* _Work to complete_
Word for word, reproduce all entries below, leaving every picture out.
*** Opening Recorded information ***
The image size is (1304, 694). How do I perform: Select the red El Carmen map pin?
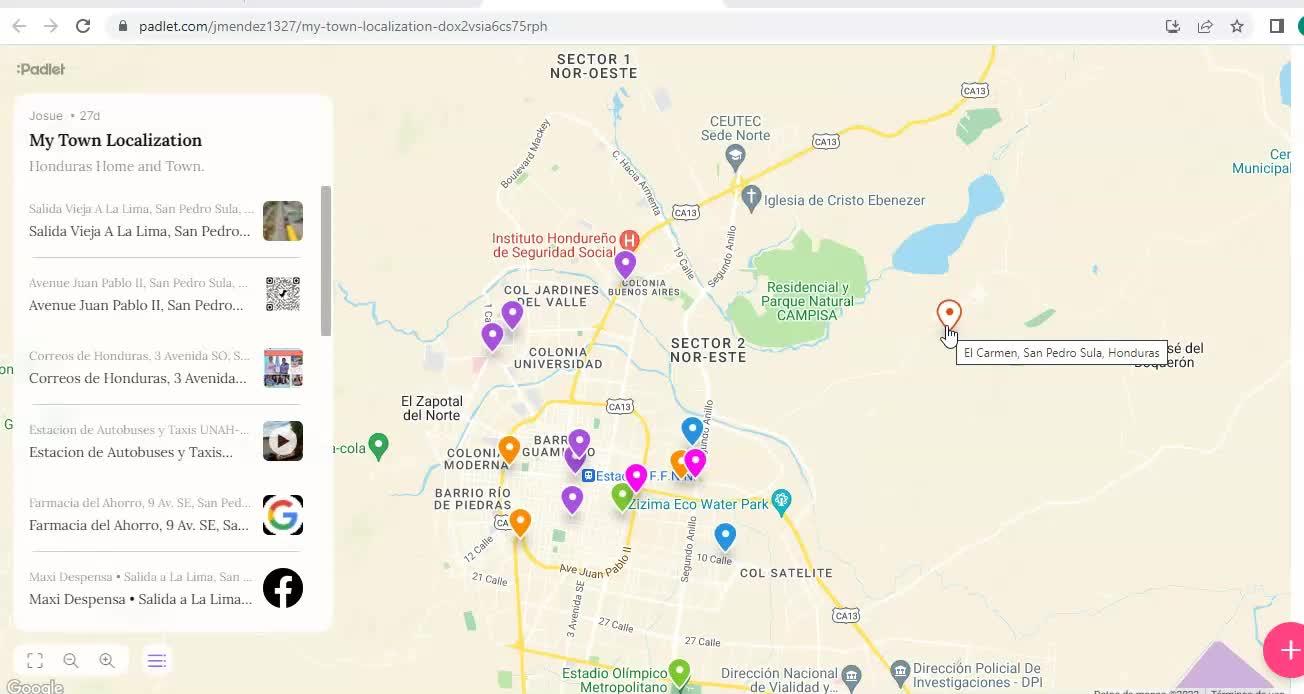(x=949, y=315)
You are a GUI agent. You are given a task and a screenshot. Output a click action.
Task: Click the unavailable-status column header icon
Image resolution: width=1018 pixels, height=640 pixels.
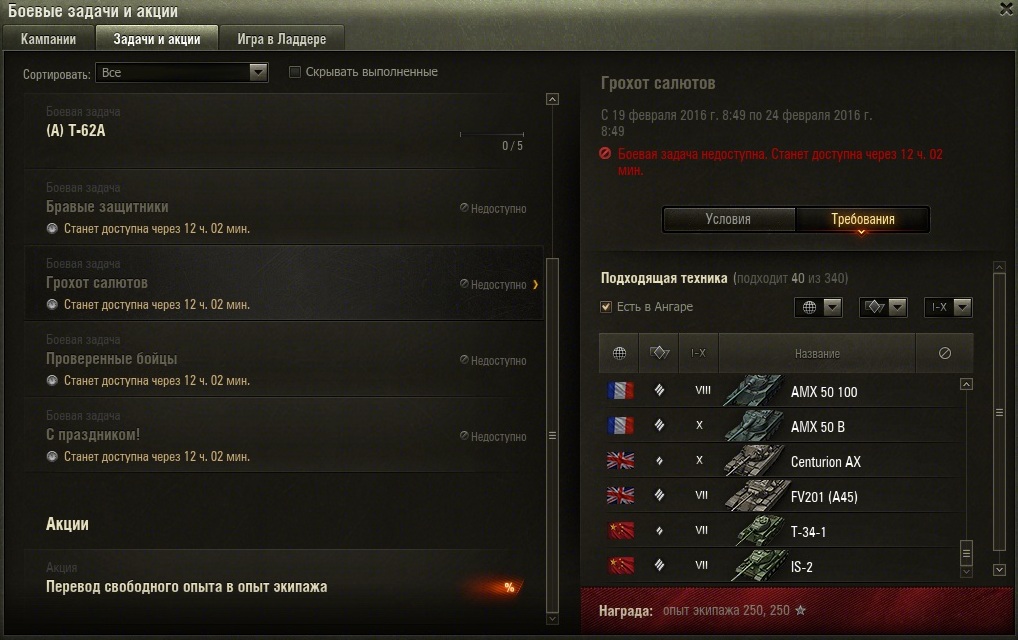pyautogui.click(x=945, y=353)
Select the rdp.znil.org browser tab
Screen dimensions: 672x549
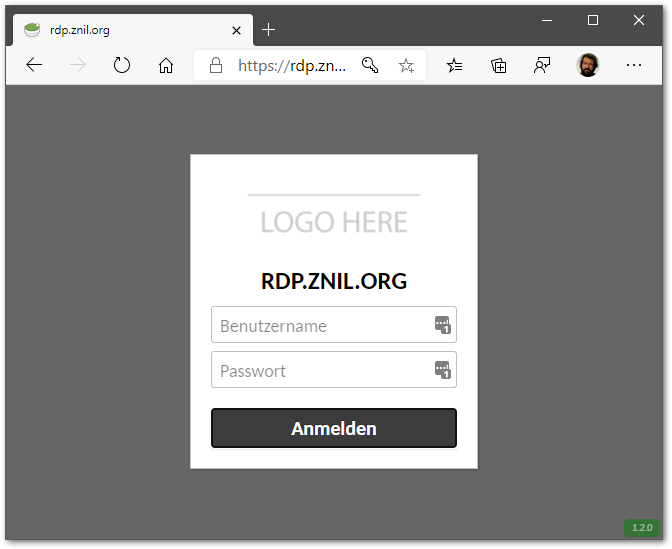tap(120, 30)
*** Closing Recorded information ***
* _Solution below_
The image size is (1304, 694). How do I perform: Select the red El Carmen map pin?
(x=949, y=315)
You are a GUI agent. You are given a task and a screenshot. Output a click action.
Task: Click the unavailable-status column header icon
Image resolution: width=1018 pixels, height=640 pixels.
pyautogui.click(x=945, y=353)
Select the rdp.znil.org browser tab
Screen dimensions: 672x549
tap(120, 30)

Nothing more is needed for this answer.